La tragedia del girasol by Benito Olmo

La tragedia del girasol by Benito Olmo

autor:Benito Olmo [Olmo, Benito]
La lengua: spa
Format: epub
Tags: Novela, Intriga
editor: ePubLibre
publicado: 2018-04-01T04:00:00+00:00


CAPÍTULO 25

* * *

Fue a las cuatro de la madrugada.

Bianquetti no oyó pasos, cuchicheos ni nada por el estilo. Más bien detectó un cambio en el ambiente, la sensación de que algo no iba como debía. Eso le hizo levantarse del sillón y ocultarse detrás de la puerta del armario para usarla como parapeto entre él y quien quiera que fuera a abrir la puerta.

Pasaron varios minutos en los que no sucedió absolutamente nada y llegó a preguntarse si no se lo habría imaginado. Si las horas de vigilia y su maltrecha imaginación, aliadas con el hecho de encontrarse en un lugar extraño, le habían llevado a creerse en peligro cuando en realidad no tenía nada que temer.

Por desgracia, el clic que escuchó a continuación fue muy real.

Un chasquido mínimo, casi inaudible, que identificó como el que haría el pomo de la puerta al accionarse desde el exterior y le hizo contener la respiración y alzar el revólver. Aguzó el oído, pero la persona que estaba tratando de entrar en su dormitorio parecía usar zapatos de terciopelo.

Sus ojos se habían acostumbrado a la oscuridad, así que no tuvo problemas para distinguir el cañón de la pistola que asomó al otro lado de la puerta del armario, grotescamente alargado por el silenciador que llevaba acoplado.

Contuvo las ganas de darle una patada a la puerta para golpear con ella a quien estuviera al otro lado. En lugar de eso, esperó hasta ver la mano que sujetaba el arma y apuntaba en dirección al bulto oculto bajo las sábanas mientras se acercaba con lentitud. A la mano le siguió un brazo que parecía no tener fin, y a este, el corpachón y la tez rosada de Caracerdo. Le sorprendió que pudiera ser tan silencioso a pesar de su corpulencia y, consciente de que no iba a tener otra oportunidad como aquella, le acercó el revólver a la sien.

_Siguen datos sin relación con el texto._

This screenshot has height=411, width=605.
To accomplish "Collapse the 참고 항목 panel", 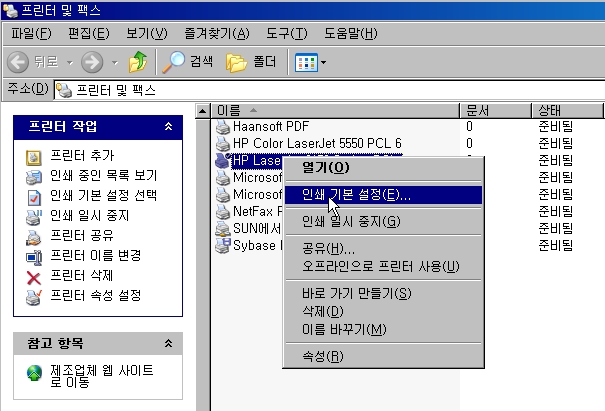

—Dios, qué ganas tenía de hacer esto.

Caracerdo se quedó inmóvil al oír su voz y, cuando detectó el cañón del revólver que le estaba apuntando a la cabeza, tragó saliva de forma ruidosa.

—Agáchate despacio y pon tu arma en el suelo. Si no lo haces, redecoraré esta habitación con tus sesos.

El escolta asimiló la amenaza mientras desviaba la mirada de forma alternativa hacia él y hacia el bulto que había bajo las sábanas, como si cada una de sus neuronas estuviera ocupada en descifrar la trampa en la que había caído. Después se agachó, dejó su pistola en el suelo y volvió a erguirse mostrándole las palmas de las manos.

—¿Dónde está el otro gilipollas?

—Cerca, Bianquetti.

La voz de Grégory le sorprendió y no tardó más de una milésima de segundo en comprender que había sido un estúpido al pensar que Caracerdo había ido solo. Grégory entró en la habitación empuñando una pistola en su dirección, también con silenciador, y encendió la luz, lo que le cegó de forma momentánea.

—Gracias por la visita. Menos mal que no me he puesto todavía el pijama.

Acompañó el comentario con una risita mientras calculaba posibles vías de escape, desechándolas una tras otra por impracticables.